Reduced Efficacy of the Plk1 Inhibitor BI 2536 on the Progression of Hepatocellular Carcinoma due to Low Intratumoral Drug Levels

• Published in: Neoplasia (New York, N.Y.) Vol. 14; no. 5; pp. 410 - IN10
• Main Authors: Haupenthal, Jörg, Bihrer, Verena, Korkusuz, Huedayi, Kollmar, Otto, Schmithals, Christian, Kriener, Susanne, Engels, Knut, Pleli, Thomas, Benz, Alexander, Canamero, Marta, Longerich, Thomas, Kronenberger, Bernd, Richter, Swantje, Waidmann, Oliver, Vogl, Thomas J, Zeuzem, Stefan, Piiper, Albrecht
• Format: Journal Article
• Language: English
• Published: United States Elsevier Inc 01.05.2012; Elsevier
• Subjects: Adenovirus; Animals; Antineoplastic Agents - administration & dosage; Antineoplastic Agents - pharmacokinetics; Antineoplastic Agents - pharmacology; Carcinoma, Hepatocellular - diagnosis; Carcinoma, Hepatocellular - drug therapy; Carcinoma, Hepatocellular - metabolism; Cell Cycle Proteins - antagonists & inhibitors; Cell Cycle Proteins - metabolism; Cell Line, Tumor; Cell Transformation, Neoplastic - drug effects; Cell Transformation, Neoplastic - genetics; Disease Progression; Drug Resistance, Neoplasm; Humans; Liver - drug effects; Liver - metabolism; Liver - pathology; Liver Neoplasms - diagnosis; Liver Neoplasms - drug therapy; Liver Neoplasms - metabolism; Magnetic Resonance Imaging; Male; Mice; Mice, Nude; Mice, Transgenic; Oncology; Polo-Like Kinase 1; Protein Kinase Inhibitors - administration & dosage; Protein Kinase Inhibitors - pharmacokinetics; Protein Kinase Inhibitors - pharmacology; Protein Serine-Threonine Kinases - antagonists & inhibitors; Protein Serine-Threonine Kinases - metabolism; Proto-Oncogene Proteins - antagonists & inhibitors; Proto-Oncogene Proteins - metabolism; Pteridines - administration & dosage; Pteridines - pharmacokinetics; Pteridines - pharmacology; 5-bromo-4-chloro-3-indolyl-β- d-galactopyranoside; magnetic resonance imaging; RNA interference; Polo-like kinase 1; MRI; 3-(4,5-dimethylthiazol-2-yl)-2,5-diphenyltetrazolium bromide; fluorescence-activated cell sorting; PARP; FACS; phosphate-buffered saline; MTT; X-Gal; SD; shRNA; adenovirus; short hairpin RNA; hepatocellular carcinoma; PBS; RNAi; Plk1; poly(ADP-ribose) polymerase; plaque-forming units; HCC; CMV; cytomegalia virus; GEM; AdV; transforming growth factor-α; genetically engineered mouse; TGFα; pfu; standard deviation
• ISSN: 1476-5586; 1522-8002; 1476-5586
• DOI: 10.1596/neo.111366

Abstract Highly promising preclinical data obtained in cultured cells and in nude mice bearing xenografts contrast with the rather modest clinical efficacy of Polo-like kinase 1 (Plk1) inhibitors.

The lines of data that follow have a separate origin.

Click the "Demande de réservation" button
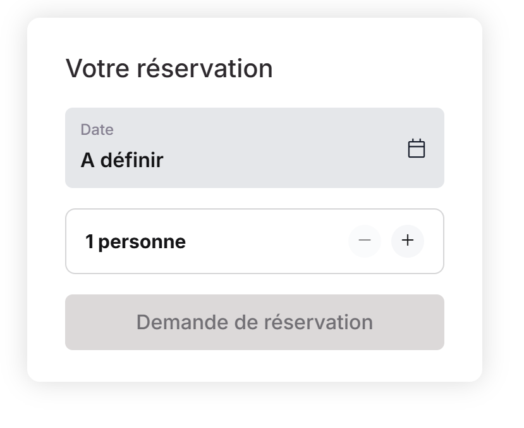(x=254, y=322)
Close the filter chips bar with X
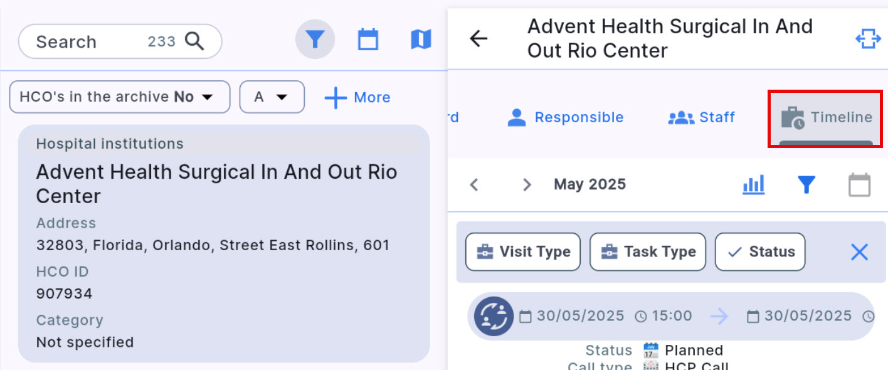The image size is (888, 370). pos(859,252)
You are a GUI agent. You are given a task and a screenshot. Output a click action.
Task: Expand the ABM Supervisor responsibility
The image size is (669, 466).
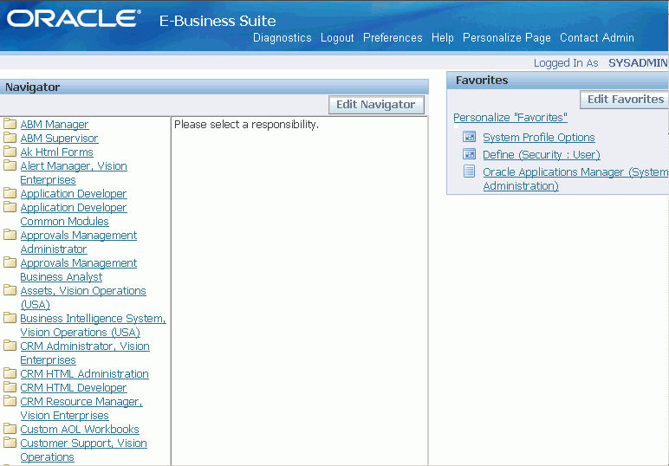(59, 138)
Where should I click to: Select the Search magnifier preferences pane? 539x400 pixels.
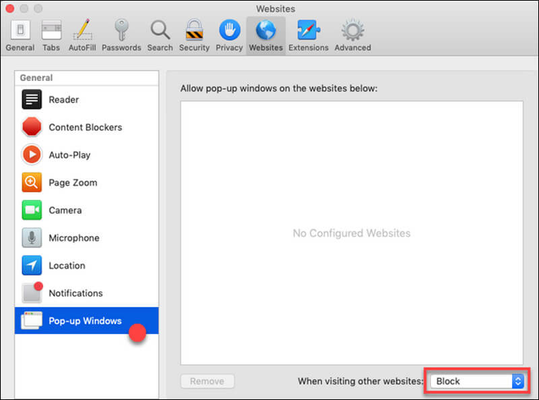(160, 35)
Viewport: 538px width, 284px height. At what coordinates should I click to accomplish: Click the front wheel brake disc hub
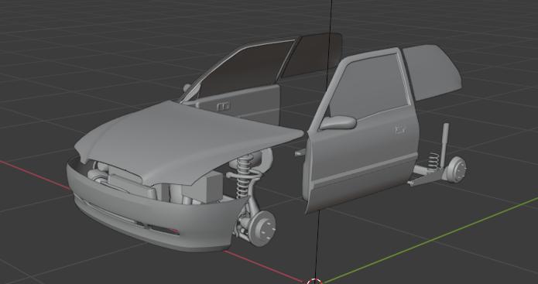click(x=263, y=228)
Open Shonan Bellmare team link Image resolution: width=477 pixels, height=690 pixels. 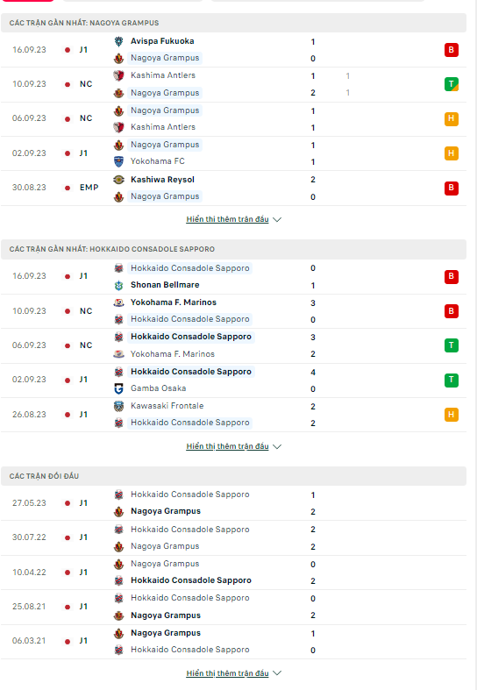pos(165,285)
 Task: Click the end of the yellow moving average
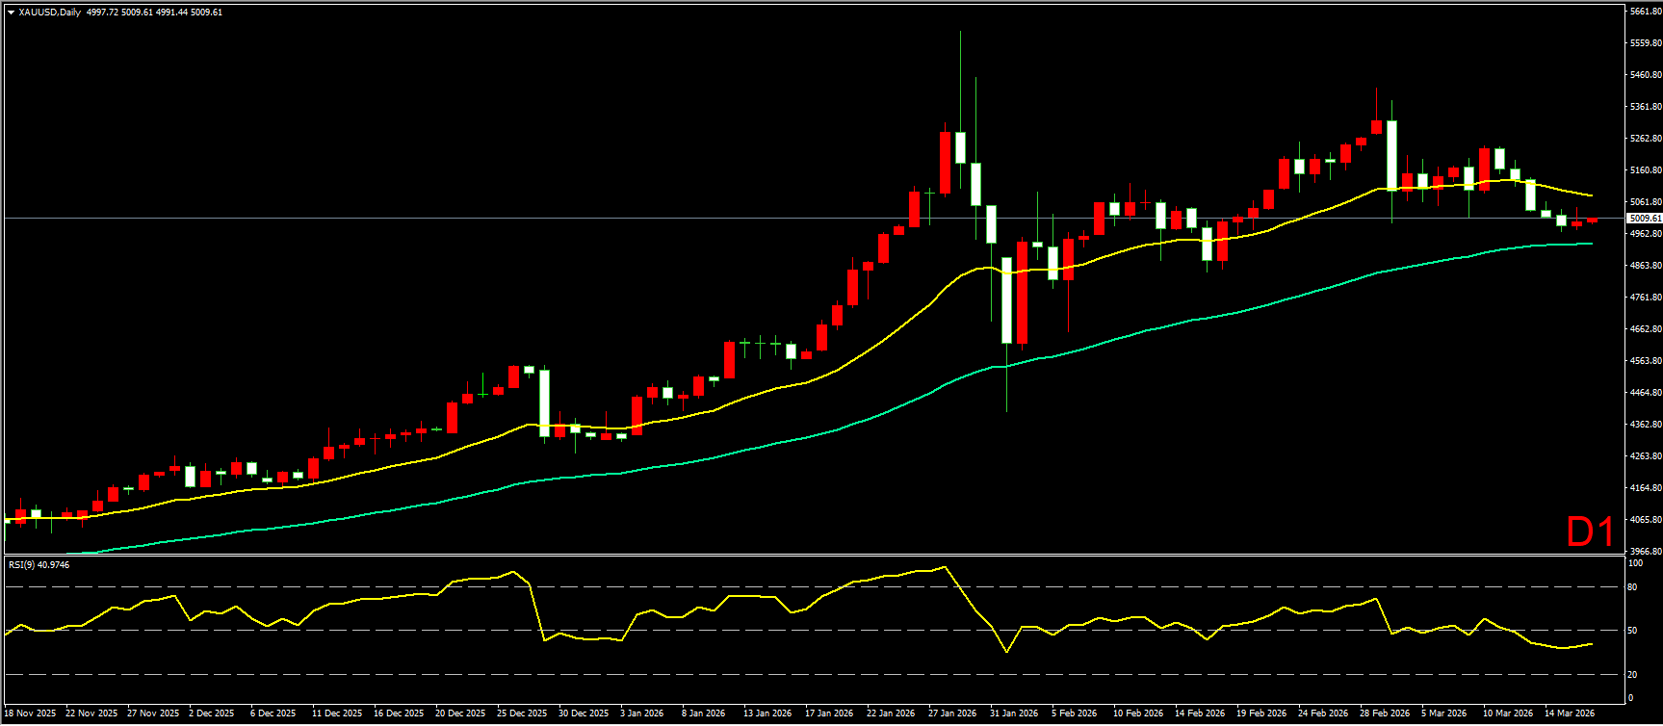(x=1592, y=195)
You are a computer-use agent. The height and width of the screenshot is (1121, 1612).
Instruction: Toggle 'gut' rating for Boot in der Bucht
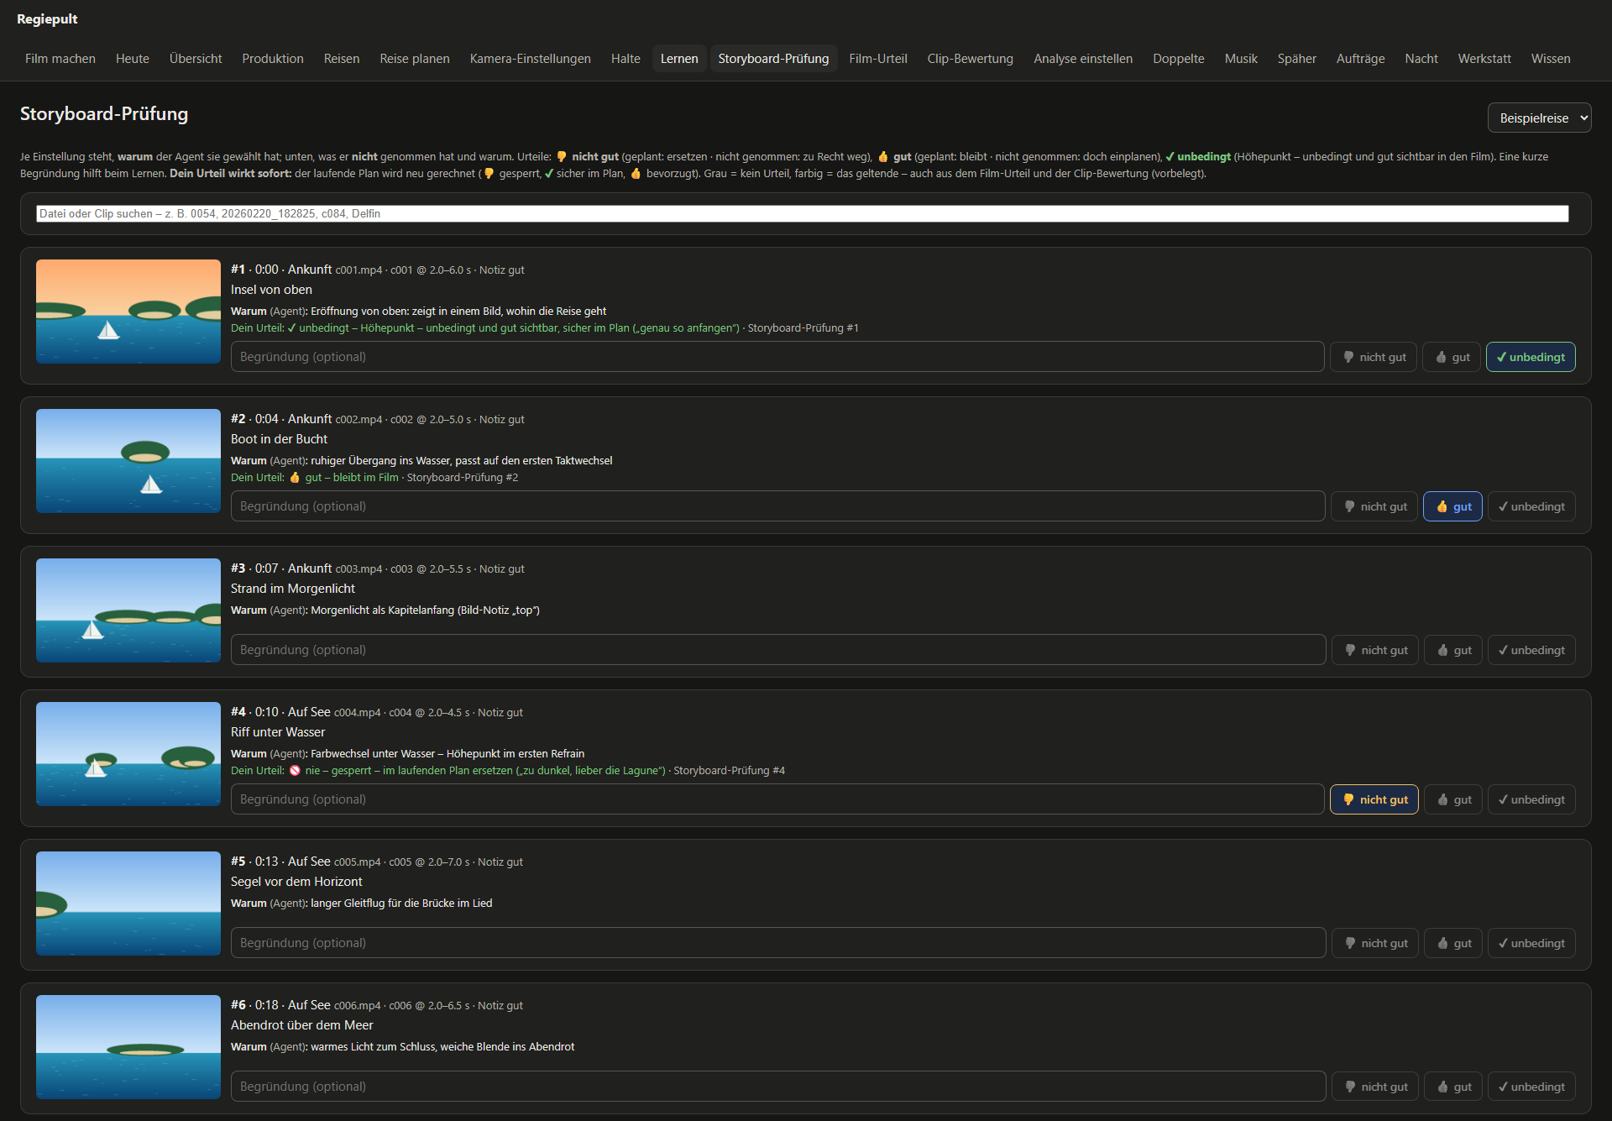[1452, 506]
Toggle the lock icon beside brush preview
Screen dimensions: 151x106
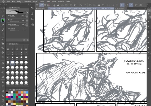(x=27, y=12)
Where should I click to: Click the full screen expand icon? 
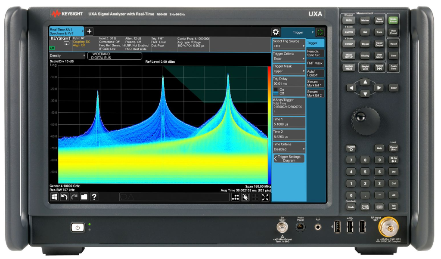tap(265, 197)
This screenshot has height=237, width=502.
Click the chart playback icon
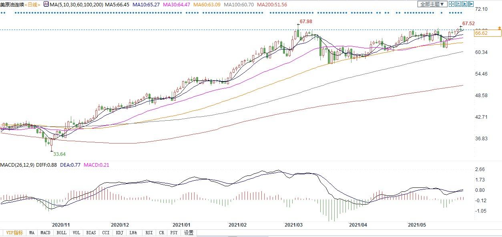(x=464, y=4)
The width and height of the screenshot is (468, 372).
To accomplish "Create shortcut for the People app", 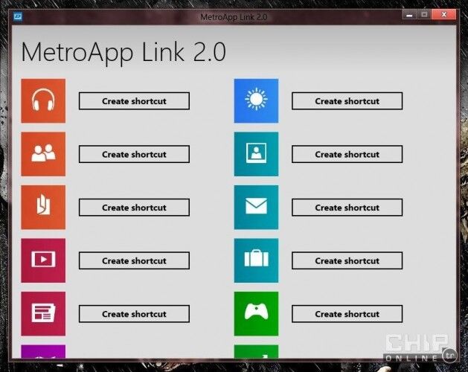I will pos(134,154).
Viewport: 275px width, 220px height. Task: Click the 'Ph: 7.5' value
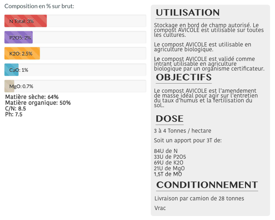click(14, 115)
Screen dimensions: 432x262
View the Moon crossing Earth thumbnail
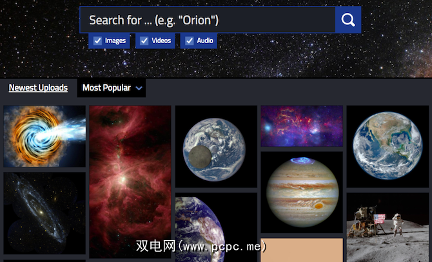click(216, 147)
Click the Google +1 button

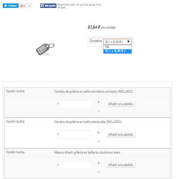tap(22, 6)
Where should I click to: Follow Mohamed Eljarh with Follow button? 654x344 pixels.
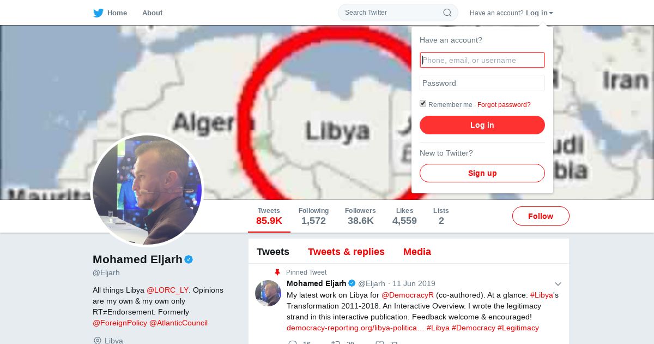click(541, 216)
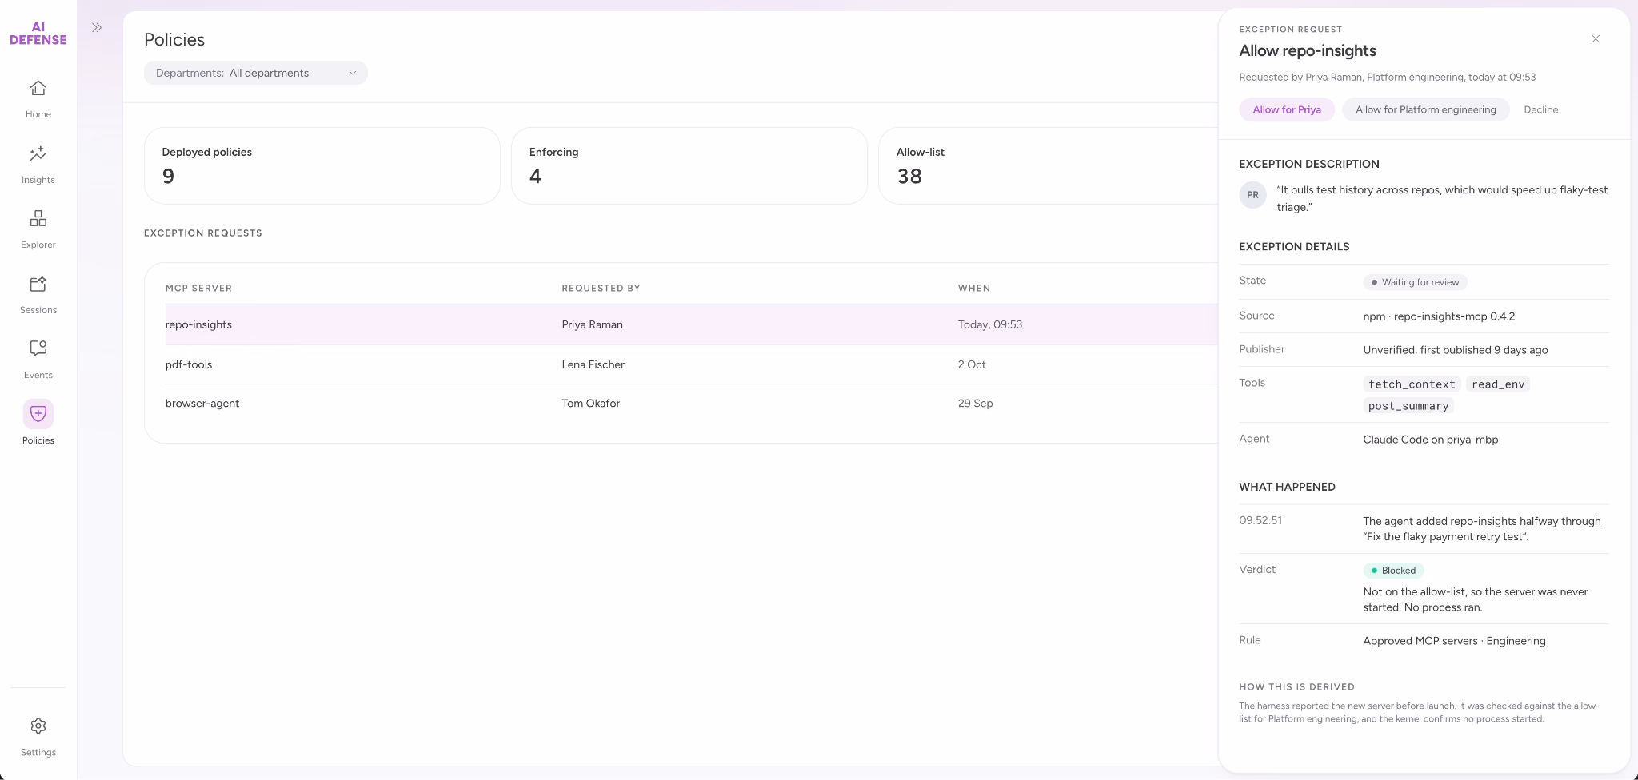The image size is (1638, 780).
Task: Click the AI Defense logo
Action: point(38,34)
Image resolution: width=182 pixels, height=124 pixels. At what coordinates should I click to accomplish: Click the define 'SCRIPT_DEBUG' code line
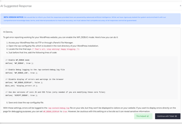(21, 95)
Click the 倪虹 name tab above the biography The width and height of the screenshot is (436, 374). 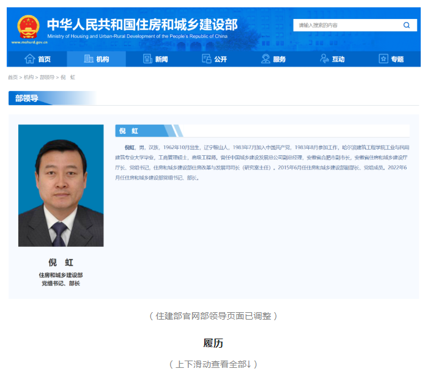pos(131,131)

In the present study, we investigated if Plk1 might be a suitable target in hepatocellular carcinoma (HCC) and if a genetically engineered mouse tumor model that well reflects the tumor cell and micro-environmental features of naturally occurring cancers might be suitable to study anti-Plk1 therapy. Analysis of Plk1 expression in human HCC samples confirmed that HCC express much higher Plk1 levels than the adjacent normal liver tissue. Inhibition of Plk1 by an adenovirus encoding for a short hairpin RNA against Plk1 or by the small-molecule inhibitor BI 2536 reduced the viability of HCC cell lines and inhibited HCC xenograft progression in nude mice. Treatment of transforming growth factor (TGF) α/ c-myc bitransgenic mice with BI 2536 during hepatocarcinogenesis reduced the number of dysplastic foci and of Ki-67-positive cells within the foci, indicating diminished tumorigenesis. In contrast, BI 2536 had no significant effect on HCC progression in the transgenic mouse HCC model as revealed by magnetic resonance imaging. Measurement of BI 2536 by mass spectrometry revealed considerably lower BI 2536 levels in HCC compared with the adjacent normal liver tissue. In conclusion, low intratumoral levels are a novel mechanism of resistance to the Plk1 inhibitor BI 2536. Plk1 inhibitors achieving sufficient intratumoral levels are highly promising in HCC treatment.